Have you ever been conflicted trying to make a business decision? No matter how many times you look at the issue, it is unclear to you what to do. I recently went through some protracted negotiations with a male client for work on a new project. We went back and forth with proposal and counter proposal. I was going to walk away from the deal because I couldn’t decide what to do. I finally got my answer. I needed a gender translation.
Why was I having so many problems? I met this prospect at an informal business meeting. I didn’t know him and none of my business associates knew him. He seemed nice enough and his consulting business was interesting. We met for a follow up meeting and discussed our businesses. It turned out that he had a need for the types of strategic selling consulting services that I offered. His business was not growing in the areas that he needed it to grow. I showed him some of my work. He liked it. Then he described the specific issue that his company was experiencing. His problem was costing his company thousands of dollars. I quoted him a fee for the project. His company is small and this was an unplanned budget item. He cringed. He asked if I could be more flexible on the price.
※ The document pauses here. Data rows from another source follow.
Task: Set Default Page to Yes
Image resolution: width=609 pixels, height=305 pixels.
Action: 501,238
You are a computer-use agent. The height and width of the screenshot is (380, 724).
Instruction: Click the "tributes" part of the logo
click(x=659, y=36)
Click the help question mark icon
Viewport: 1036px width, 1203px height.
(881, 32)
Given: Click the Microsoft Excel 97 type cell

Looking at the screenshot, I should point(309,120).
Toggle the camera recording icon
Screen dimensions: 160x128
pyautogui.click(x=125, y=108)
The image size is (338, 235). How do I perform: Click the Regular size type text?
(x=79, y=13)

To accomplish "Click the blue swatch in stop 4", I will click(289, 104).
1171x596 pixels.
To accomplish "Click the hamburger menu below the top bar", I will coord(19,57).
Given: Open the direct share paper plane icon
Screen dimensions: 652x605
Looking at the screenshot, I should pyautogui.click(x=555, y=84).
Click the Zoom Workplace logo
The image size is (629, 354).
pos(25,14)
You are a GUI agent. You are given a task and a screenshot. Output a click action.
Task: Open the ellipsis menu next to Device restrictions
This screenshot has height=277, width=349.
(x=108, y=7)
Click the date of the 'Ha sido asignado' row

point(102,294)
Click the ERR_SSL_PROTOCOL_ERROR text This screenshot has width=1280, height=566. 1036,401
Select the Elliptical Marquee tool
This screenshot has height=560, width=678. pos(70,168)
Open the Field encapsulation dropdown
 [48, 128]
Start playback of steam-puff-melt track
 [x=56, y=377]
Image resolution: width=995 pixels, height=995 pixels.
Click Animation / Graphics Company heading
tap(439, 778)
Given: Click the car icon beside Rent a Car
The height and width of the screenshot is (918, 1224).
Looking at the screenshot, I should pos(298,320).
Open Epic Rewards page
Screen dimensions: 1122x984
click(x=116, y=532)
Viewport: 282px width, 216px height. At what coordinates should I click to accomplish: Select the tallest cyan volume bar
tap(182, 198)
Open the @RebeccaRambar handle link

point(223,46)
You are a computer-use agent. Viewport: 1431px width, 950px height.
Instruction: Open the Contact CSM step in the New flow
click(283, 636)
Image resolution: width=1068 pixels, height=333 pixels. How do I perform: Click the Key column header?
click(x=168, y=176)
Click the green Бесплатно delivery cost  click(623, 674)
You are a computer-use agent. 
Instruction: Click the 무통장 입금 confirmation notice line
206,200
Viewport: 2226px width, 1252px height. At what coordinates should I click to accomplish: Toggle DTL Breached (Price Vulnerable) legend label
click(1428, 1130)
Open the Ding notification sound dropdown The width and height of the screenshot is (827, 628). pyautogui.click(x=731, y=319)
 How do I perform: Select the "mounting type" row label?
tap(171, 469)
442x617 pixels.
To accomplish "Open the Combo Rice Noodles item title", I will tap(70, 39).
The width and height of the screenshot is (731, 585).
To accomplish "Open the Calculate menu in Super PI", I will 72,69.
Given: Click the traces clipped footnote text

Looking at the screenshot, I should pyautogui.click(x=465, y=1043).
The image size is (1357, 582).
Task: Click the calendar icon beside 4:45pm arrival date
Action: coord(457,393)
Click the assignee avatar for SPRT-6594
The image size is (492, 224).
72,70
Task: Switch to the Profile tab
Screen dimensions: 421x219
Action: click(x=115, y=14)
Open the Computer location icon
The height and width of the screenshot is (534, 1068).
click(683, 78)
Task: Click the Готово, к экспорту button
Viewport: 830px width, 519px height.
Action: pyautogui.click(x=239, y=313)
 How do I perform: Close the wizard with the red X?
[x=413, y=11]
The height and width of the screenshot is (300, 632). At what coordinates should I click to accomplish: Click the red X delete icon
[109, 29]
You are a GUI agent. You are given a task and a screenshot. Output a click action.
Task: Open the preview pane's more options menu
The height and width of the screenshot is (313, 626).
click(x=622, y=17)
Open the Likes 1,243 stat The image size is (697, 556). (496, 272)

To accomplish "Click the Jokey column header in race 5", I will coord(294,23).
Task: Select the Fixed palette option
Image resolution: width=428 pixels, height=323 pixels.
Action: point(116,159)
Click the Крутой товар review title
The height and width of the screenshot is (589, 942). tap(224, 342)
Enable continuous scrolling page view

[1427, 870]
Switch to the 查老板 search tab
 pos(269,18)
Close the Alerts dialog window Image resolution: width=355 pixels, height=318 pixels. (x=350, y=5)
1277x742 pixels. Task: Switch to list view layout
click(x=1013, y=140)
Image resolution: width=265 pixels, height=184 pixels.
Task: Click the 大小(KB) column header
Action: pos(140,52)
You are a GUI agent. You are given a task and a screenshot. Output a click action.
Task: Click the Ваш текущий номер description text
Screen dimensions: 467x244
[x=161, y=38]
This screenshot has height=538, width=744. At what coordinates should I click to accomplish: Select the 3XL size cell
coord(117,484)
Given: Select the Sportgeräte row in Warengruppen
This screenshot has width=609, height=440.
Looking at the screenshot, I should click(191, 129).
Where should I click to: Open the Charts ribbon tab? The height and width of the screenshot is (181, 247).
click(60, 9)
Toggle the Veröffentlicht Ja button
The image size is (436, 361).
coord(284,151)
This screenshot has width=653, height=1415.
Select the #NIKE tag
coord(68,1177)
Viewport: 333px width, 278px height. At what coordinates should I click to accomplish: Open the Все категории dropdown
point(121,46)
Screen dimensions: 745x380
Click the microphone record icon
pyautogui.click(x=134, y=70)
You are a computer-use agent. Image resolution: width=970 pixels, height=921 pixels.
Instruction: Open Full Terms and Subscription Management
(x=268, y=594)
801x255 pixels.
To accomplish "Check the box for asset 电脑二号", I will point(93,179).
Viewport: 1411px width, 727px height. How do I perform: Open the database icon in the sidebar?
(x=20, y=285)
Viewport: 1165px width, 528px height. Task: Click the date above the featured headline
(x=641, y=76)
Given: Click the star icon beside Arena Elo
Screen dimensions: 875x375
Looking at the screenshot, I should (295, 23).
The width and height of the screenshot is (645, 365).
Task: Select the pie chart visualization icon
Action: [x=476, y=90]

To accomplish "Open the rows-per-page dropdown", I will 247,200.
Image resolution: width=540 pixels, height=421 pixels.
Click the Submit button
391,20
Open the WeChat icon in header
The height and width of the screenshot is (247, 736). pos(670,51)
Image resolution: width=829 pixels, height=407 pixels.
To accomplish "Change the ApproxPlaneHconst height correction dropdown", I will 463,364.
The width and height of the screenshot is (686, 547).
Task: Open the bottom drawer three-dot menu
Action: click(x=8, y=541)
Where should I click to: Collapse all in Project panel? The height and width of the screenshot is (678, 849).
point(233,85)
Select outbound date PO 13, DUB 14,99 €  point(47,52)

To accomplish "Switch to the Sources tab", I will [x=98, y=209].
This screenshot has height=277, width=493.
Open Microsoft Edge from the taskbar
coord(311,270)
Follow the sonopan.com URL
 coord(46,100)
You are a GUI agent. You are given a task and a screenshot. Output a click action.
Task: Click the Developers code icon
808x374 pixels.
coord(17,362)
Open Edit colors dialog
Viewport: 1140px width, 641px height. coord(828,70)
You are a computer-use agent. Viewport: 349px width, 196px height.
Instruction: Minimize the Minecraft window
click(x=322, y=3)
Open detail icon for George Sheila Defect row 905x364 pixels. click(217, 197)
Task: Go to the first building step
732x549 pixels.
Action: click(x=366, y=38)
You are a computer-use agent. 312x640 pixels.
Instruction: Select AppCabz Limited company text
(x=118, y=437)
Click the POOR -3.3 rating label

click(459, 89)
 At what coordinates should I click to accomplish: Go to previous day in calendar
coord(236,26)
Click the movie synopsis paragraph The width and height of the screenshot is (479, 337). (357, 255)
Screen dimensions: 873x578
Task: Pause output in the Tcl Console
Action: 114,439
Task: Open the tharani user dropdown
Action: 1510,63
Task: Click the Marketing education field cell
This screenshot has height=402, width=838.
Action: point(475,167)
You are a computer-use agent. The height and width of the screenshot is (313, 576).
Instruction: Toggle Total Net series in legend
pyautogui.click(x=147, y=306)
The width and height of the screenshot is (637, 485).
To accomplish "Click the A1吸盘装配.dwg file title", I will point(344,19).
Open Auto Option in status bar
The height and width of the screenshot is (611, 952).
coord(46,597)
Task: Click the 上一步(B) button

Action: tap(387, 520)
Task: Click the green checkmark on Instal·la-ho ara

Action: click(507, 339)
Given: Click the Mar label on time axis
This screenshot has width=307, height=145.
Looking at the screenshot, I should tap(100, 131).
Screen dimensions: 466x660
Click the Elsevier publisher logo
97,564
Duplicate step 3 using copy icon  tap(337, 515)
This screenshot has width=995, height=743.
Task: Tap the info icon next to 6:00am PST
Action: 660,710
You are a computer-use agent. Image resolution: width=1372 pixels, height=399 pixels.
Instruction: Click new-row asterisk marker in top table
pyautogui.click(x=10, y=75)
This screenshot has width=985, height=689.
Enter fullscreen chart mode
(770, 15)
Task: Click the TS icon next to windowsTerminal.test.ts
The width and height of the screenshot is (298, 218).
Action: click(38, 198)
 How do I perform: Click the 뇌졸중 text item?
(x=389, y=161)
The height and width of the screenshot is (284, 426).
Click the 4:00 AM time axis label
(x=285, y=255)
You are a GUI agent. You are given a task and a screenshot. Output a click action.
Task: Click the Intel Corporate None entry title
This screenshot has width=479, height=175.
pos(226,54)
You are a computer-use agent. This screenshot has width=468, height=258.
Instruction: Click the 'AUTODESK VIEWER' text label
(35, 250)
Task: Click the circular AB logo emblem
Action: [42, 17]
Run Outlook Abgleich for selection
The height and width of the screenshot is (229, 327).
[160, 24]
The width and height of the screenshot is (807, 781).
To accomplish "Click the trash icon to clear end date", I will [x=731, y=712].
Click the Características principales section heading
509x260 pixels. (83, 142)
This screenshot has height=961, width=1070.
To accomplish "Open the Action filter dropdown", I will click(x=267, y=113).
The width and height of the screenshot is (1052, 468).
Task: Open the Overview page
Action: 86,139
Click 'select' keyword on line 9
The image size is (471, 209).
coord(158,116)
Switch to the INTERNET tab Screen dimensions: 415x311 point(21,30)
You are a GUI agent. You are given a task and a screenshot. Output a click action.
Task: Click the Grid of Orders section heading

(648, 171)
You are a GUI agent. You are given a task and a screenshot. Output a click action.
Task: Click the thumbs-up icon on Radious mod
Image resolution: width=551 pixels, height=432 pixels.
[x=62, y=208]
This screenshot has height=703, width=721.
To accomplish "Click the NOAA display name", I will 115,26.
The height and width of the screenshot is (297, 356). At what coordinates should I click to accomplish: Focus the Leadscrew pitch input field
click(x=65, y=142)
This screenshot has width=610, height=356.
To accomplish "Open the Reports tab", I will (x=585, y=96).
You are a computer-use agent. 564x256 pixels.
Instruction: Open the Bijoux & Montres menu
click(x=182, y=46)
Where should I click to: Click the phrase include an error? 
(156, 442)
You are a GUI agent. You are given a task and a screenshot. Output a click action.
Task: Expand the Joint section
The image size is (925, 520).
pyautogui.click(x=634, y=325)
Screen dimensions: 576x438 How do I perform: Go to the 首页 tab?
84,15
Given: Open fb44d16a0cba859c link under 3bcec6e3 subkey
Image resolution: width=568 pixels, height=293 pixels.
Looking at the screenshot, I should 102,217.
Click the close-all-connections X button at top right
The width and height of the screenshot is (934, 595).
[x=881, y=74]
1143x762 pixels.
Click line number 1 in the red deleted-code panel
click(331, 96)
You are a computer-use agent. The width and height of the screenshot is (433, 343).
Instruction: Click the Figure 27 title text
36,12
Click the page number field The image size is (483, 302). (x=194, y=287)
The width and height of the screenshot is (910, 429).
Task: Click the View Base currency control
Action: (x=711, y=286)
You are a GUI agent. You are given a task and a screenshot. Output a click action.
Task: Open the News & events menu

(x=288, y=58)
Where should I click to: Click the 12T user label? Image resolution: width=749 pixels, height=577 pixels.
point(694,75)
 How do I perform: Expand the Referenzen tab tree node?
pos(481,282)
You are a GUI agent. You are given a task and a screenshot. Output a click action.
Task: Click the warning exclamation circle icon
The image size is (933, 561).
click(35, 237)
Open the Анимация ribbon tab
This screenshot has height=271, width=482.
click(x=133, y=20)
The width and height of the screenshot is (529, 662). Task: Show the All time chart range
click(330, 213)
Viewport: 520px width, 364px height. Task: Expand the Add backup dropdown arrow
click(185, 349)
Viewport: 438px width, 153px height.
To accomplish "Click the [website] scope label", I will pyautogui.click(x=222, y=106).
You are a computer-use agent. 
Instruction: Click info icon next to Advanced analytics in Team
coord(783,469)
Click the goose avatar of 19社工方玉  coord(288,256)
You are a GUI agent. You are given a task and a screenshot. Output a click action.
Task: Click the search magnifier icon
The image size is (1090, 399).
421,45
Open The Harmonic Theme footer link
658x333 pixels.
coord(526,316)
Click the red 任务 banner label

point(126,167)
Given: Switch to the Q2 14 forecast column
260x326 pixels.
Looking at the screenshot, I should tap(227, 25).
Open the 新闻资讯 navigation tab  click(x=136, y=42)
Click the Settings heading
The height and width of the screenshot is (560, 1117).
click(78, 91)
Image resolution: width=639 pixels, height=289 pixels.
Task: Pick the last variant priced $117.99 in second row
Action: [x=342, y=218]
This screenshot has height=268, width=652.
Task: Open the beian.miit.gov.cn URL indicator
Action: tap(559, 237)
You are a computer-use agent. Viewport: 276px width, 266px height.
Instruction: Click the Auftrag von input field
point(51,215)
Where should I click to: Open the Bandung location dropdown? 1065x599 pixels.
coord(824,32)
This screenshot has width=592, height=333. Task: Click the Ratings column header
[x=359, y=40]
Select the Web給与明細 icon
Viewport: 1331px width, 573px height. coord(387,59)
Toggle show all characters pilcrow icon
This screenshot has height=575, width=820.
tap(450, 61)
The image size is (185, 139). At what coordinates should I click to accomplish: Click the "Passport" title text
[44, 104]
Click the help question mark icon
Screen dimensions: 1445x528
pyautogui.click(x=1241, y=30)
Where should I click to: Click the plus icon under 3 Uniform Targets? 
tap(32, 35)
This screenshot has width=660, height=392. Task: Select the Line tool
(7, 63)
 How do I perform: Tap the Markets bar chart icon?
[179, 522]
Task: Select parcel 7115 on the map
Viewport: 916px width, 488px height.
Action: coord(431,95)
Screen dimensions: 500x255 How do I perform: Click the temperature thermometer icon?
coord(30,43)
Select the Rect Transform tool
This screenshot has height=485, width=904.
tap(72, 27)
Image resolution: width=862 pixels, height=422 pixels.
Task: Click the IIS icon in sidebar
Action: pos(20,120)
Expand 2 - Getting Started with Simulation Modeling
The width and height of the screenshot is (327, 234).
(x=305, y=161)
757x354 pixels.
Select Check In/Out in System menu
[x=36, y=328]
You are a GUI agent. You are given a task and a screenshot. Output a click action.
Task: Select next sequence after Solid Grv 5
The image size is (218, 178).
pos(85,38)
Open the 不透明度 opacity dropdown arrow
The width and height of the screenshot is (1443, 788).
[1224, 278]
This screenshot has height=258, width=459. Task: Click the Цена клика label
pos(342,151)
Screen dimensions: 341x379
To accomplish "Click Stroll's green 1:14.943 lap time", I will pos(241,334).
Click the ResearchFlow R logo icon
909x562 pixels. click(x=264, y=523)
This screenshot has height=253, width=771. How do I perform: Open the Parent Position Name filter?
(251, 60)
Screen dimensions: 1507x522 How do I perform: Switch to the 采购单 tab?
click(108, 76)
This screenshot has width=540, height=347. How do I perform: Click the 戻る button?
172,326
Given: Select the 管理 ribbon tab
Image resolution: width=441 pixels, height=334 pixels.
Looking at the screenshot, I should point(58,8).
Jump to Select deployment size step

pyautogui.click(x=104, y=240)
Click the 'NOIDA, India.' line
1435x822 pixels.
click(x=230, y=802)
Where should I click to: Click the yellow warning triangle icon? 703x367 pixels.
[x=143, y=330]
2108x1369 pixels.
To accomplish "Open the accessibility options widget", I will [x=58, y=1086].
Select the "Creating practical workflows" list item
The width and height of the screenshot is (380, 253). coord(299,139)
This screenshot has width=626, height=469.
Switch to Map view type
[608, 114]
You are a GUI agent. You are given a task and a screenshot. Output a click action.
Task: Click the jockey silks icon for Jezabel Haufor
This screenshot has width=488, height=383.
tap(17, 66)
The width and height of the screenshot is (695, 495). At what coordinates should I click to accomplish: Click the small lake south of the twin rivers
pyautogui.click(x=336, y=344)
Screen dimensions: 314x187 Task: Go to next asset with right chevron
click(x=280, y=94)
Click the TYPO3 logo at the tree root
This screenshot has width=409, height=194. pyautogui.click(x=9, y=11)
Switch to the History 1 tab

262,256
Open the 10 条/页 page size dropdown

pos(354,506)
I wondered if he were negotiating with a guy would he ask the same question. I hesitated to lower my price. I countered with a different, smaller project that would lower the cost and deliver what he needed to move forward. He wasn’t interested. He wanted the bigger project at the lower cost. My discomfort continued. I wasn’t sure if he was the type of guy who negotiates with women harder than he negotiates with men. I’m sensitive to that sort of behavior. The problem was that I just couldn’t tell.
What did I do? I found someone who can do a “gender translation” for me. Who can do this? A business savvy guy. I knew exactly who to ask–my husband. I described the phone call conversations, and our meetings. I asked my husband to read the emails going back and forth that summarized our meetings and phone calls during the negotiations. My husband was the perfect resource because he is a business professional who works well with both men and women. I needed his unique male perspective to sort through what I was seeing. One thing I wasn’t going to do was reduce my rate for someone who I perceived was trying to beat me down just because I’m female.
My husband read over the emails. He said to me, “Maura, this is a good guy. I don’t think he’s trying to be difficult. I just think he doesn’t have the money.” I am of the school that money is never a resource issue. It’s always a priority issue and it wasn’t a priority for this guy to pay what I wanted him to pay. What did my husband see? He told me that he saw that this prospect was trying to see my point of view. That was encouraging. I am always partial to people who appreciate my feelings and listen to me. After hearing from my husband, I relented. I lowered my price because the project sounded interesting and I wanted to do the work.